Operational performance in-line: MindTree (MTCL) reported in-line operational performance for 4QFY13. Revenue was USD113m, up 2.9% QoQ (v/s our estimate of 2.8% QoQ). EBITDA margin declined 140bp QoQ to 19% (v/s our estimate of 19.2%) on drop in utilization, investments in the front end, and higher people intake.

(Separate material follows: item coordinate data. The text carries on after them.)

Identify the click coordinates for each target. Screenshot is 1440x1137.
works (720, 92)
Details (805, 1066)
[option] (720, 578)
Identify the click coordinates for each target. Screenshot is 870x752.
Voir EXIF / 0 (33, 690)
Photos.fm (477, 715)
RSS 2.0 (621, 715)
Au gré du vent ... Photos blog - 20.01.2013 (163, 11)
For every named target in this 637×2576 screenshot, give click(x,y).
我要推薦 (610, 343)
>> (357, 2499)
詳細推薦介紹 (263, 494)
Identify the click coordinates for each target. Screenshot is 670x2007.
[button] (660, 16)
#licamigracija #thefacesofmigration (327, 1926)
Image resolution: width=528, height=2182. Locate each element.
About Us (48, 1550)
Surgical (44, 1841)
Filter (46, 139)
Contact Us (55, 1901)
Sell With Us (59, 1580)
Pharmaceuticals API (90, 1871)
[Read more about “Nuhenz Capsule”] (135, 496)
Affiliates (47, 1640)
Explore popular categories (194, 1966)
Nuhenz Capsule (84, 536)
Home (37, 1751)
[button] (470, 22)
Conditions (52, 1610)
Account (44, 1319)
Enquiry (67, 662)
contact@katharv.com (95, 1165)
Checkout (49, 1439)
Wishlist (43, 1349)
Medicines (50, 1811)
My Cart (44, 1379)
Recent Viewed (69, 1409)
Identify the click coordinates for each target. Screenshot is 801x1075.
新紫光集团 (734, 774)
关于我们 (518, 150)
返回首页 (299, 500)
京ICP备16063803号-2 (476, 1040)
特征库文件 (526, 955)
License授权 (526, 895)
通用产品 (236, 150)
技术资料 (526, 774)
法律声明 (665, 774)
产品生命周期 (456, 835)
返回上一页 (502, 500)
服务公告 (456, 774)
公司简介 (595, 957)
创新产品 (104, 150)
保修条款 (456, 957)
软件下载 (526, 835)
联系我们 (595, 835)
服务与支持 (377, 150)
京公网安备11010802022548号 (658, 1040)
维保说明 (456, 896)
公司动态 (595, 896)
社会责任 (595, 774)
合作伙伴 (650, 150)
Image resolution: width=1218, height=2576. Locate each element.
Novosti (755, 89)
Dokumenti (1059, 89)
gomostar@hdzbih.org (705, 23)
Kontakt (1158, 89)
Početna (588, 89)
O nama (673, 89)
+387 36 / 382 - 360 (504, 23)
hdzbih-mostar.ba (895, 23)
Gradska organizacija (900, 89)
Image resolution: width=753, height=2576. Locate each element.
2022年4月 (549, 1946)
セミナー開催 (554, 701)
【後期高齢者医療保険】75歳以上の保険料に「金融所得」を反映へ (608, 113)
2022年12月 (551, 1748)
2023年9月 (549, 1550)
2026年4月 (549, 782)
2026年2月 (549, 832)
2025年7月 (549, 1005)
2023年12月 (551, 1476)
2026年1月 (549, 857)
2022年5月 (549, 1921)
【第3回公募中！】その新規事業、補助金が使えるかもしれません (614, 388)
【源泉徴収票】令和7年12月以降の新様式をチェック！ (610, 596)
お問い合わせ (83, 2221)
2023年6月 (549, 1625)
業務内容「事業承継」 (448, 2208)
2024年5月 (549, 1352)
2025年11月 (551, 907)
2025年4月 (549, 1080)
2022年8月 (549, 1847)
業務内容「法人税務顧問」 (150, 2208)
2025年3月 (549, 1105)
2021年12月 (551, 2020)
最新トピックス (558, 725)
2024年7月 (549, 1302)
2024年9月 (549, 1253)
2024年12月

PAT was INR789m, down 20% QoQ and below our estimate of INR856m, primarily due to forex loss of INR153m.
- 4QFY13 deal signings lend visibility to FY14 revenue: MTCL's total deal signings of USD165m in 4QFY13 lend visibility of higher revenue growth in FY14. The company expects PES to return to growth in FY14, after 4% decline in FY13, and IT Services to improve upon its FY13 USD revenue growth rate of 14.6%.
- Outlook for 1QFY14: In 1QFY14, MTCL expects to grow better than in 4QFY13, with acceleration seen in both IT Services and PES. Margins, however, should see some decline, as freshers join the company at a healthy rate.
- Growth in both IT Services and PES in 4QFY13: Both IT Services and PES grew during the quarter, with IT Services growing at 3% QoQ and PES at 2.3%. Growth in IT Services was driven by Manufacturing & Retail (+8.3% QoQ), IMS (+8.3% QoQ) and RoW (+22.6% QoQ).
- Revising USD revenue estimates upwards: We have revised our USD revenue estimates for FY14/FY15 upwards by 0.7%/1.8%, following deal wins worth USD165m, which substantiate the management's outlook for growth acceleration in FY14. However, we are cautious on profitability and model 118bp YoY decline in FY14 EBIT margin.
- Maintain Buy: MTCL is one of the few companies in the mid-tier IT space, with some visibility of growth acceleration in FY14. The company's payout ratio in FY13 was ~15% and may improve, going forward. Our target price of INR976 discounts FY15E EPS by 10x, and implies 15% upside. Buy.